大姐:“没有呢,我都说了你不放松就会疼。”
她说的没错,炸裂的疼痛在我身体。我双手揪住自己裤子,若不是嫌那床脏,我肯定要找个东西咬一咬。

“坚持一下,都已经到这了。”大姐许是怕我前功尽弃,非常贴心的加快了突击速度。
我不知道已经到哪了,我他妈只想死。
大姐许感觉时间有点长了,突然发力,那钩子刺穿了我的括约肌,也刺穿了我的底线。那一瞬间我脑子里过的画面的是“走你”,什么他妈前列腺后列腺都已经不在我考虑的范围,我现在必须要保住的是我的生命线。

我哀嚎着从床上蹿下来:“不行不行真不行,这我来不了。”
大姐叹了口气:“坚持一下嘛。”
我提着裤子哭丧着脸的说:“有的阵地不是坚持就可以拿下来。”
大姐扔给我一张纸说:“擦擦,你说你这罪也受了,检查还没做,何必呢?”
我他妈只想哭。
我臊眉搭眼捂着屁股往外走,门口站着一候检的小伙子,他看了我一眼,迅速回过头去双肩颤抖,继而整个人如筛糠一般抖动起来,显然是全程拣了乐儿。我对其这种幸灾乐祸相当不满,没个几年你搞不好也要被大棒*菊爆**,前列腺何苦为难前列腺。
我愁云惨雾的继续检查,因为那玩意虽然已经不在我身体里,但造成的影响却没有消失。那痛感还在。菊花绽放虽然应了秋天的景,但城门大开的丝丝凉意却让我没有安全感。

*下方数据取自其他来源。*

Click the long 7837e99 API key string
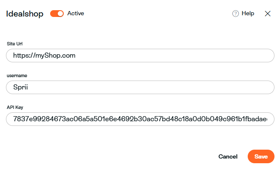 (140, 119)
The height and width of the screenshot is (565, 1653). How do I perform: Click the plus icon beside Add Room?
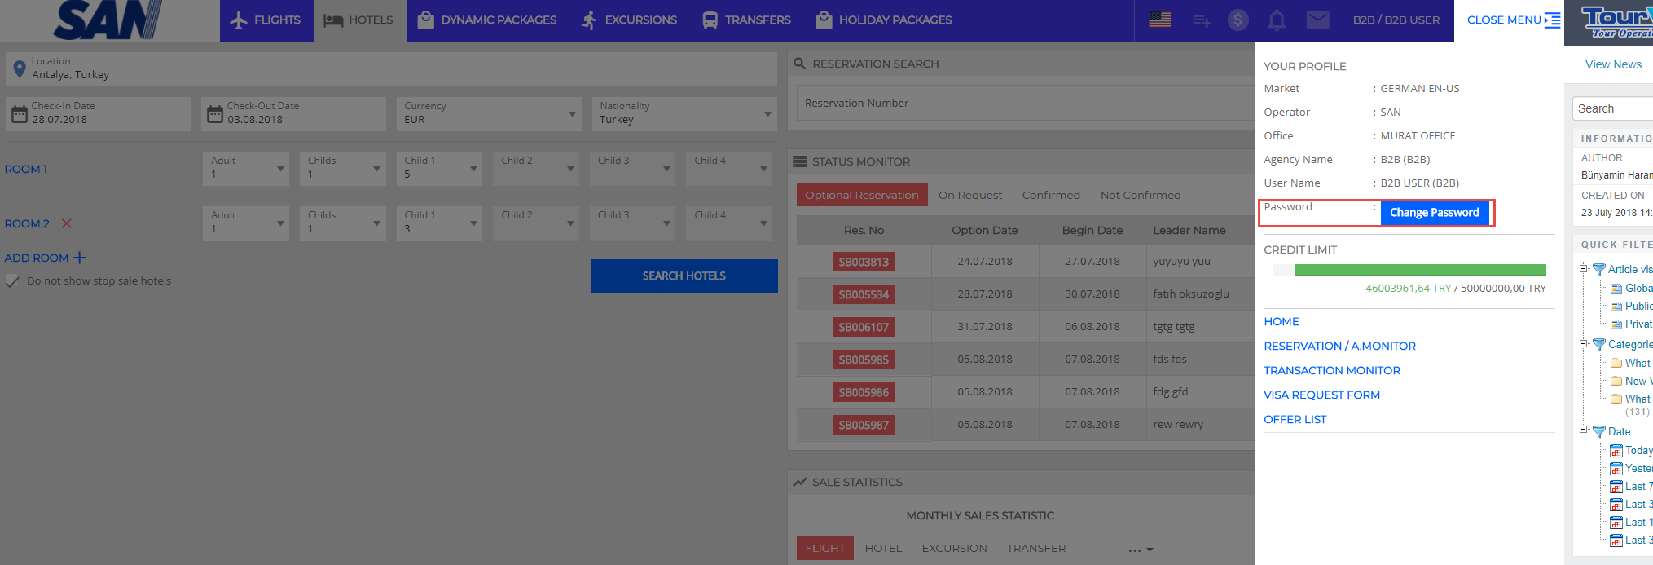[x=79, y=258]
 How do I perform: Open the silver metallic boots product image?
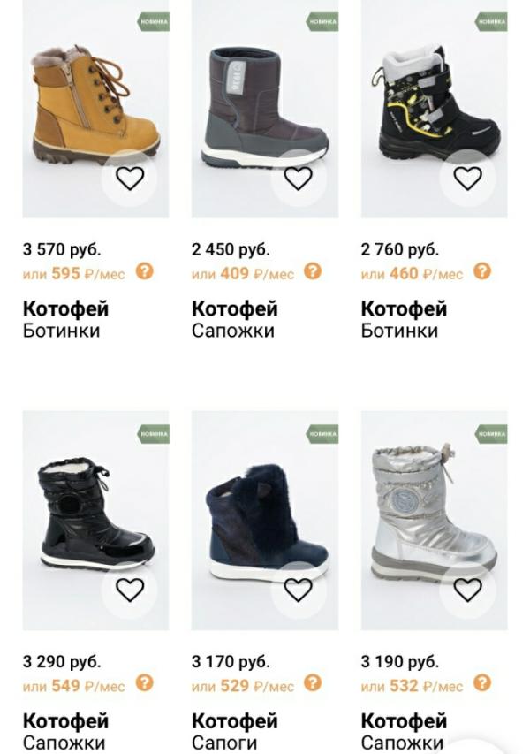tap(434, 521)
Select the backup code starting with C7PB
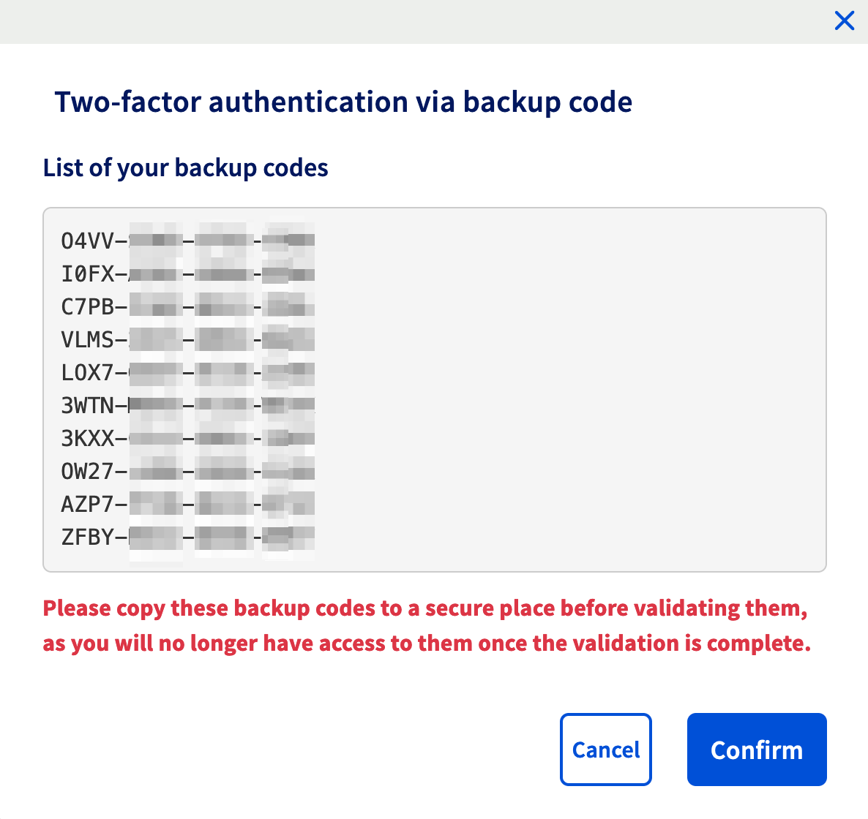This screenshot has width=868, height=819. 187,306
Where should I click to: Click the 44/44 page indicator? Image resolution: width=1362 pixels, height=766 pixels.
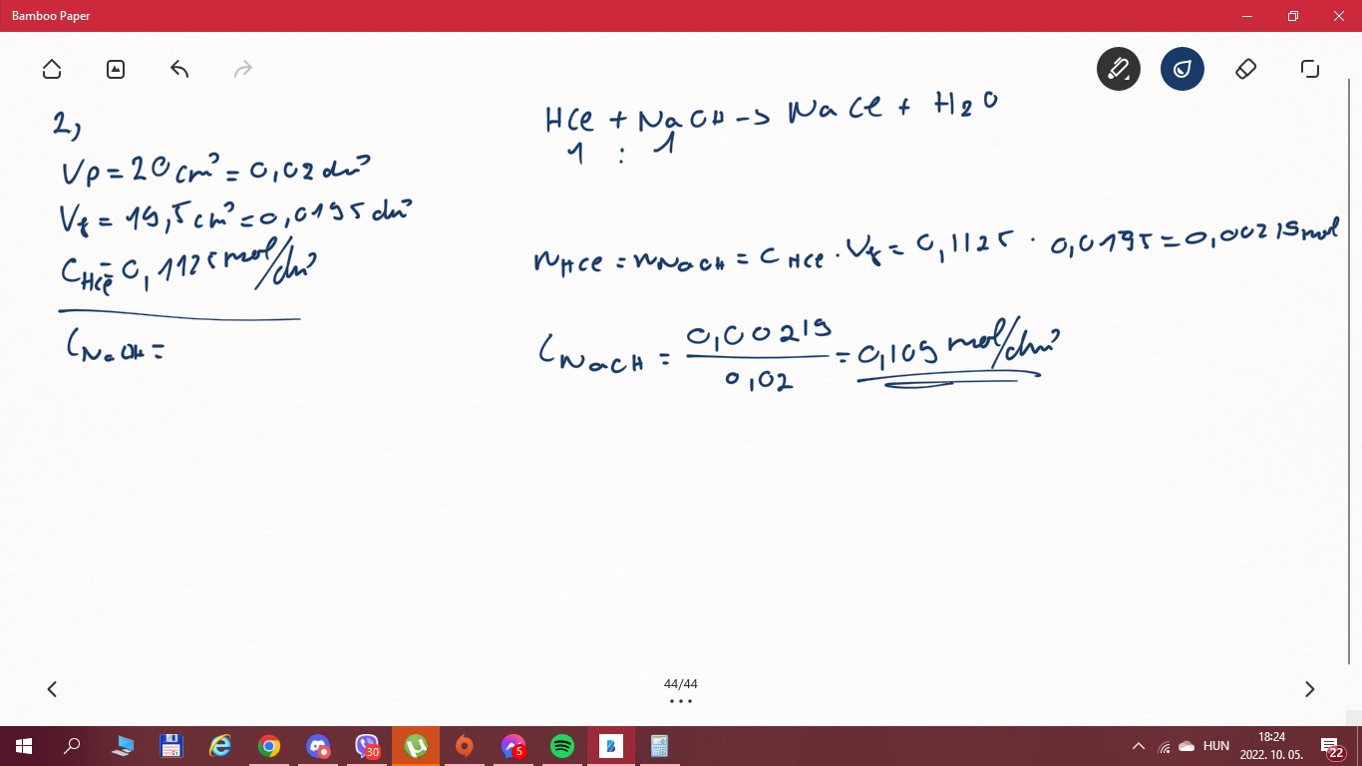680,684
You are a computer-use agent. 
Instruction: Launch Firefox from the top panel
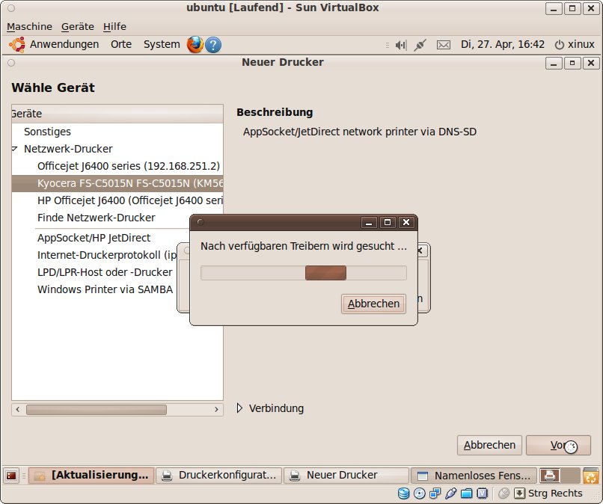point(195,45)
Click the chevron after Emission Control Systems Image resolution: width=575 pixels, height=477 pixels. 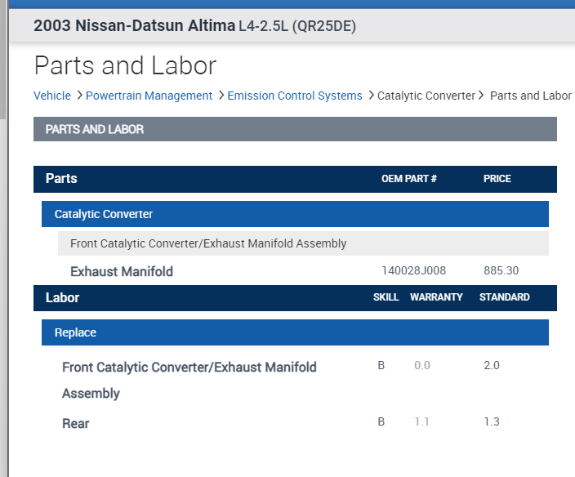[370, 96]
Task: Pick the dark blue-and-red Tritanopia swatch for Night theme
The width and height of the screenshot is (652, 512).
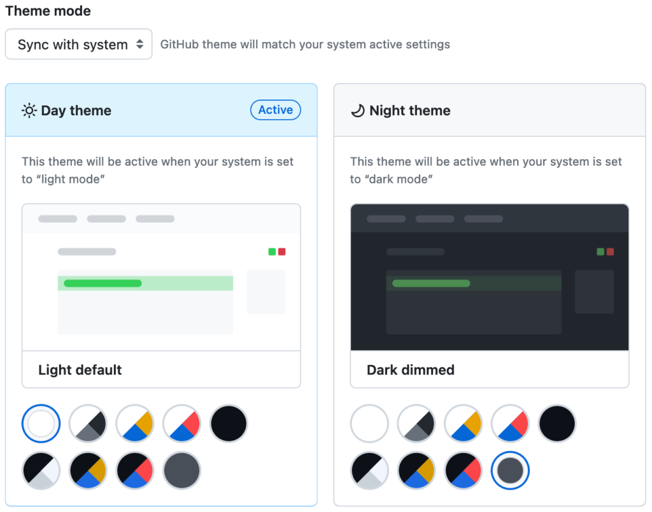Action: [464, 471]
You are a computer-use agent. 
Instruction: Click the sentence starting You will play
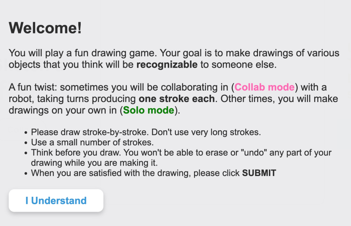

后面的检查中,我都秉持着能不坐就不坐着的原则。在眼科检察室里,大夫照着我的眼底问我:“你这眼睛怎么这么红?你是哭过吗?”
我感受着火辣辣和阴沉沉,终于涌出泪来。
后面这一整天里,很多人见到我都说“刮哥不知道为什么你今天气质多了些温婉”,但我知道为什么,因为我夹着屁股小步走路的样子颇有些魅力;中午吃饭时我也小心翼翼,连白薯都不敢吃,因为今天一切靠括约肌控制的生理行为,我都不太相信。
直到晚上我接孩子下学,这种不适都没有消失。我儿子在前面跑的兴高采烈,不时不满的朝我喊:
“爸爸,我饿了,你走快点!”
我摆摆手,心说爸爸不能啊,爸爸每走快一步都感觉要漏出屎来。
他跑回来问:“爸你崴脚了吗?”
“嗯。”
他于是贴心扶着我,我只好愧疚的承受。
孩子,爸爸其实不想骗你,只是我总不能跟你说,爸爸今天让B超给干翻了。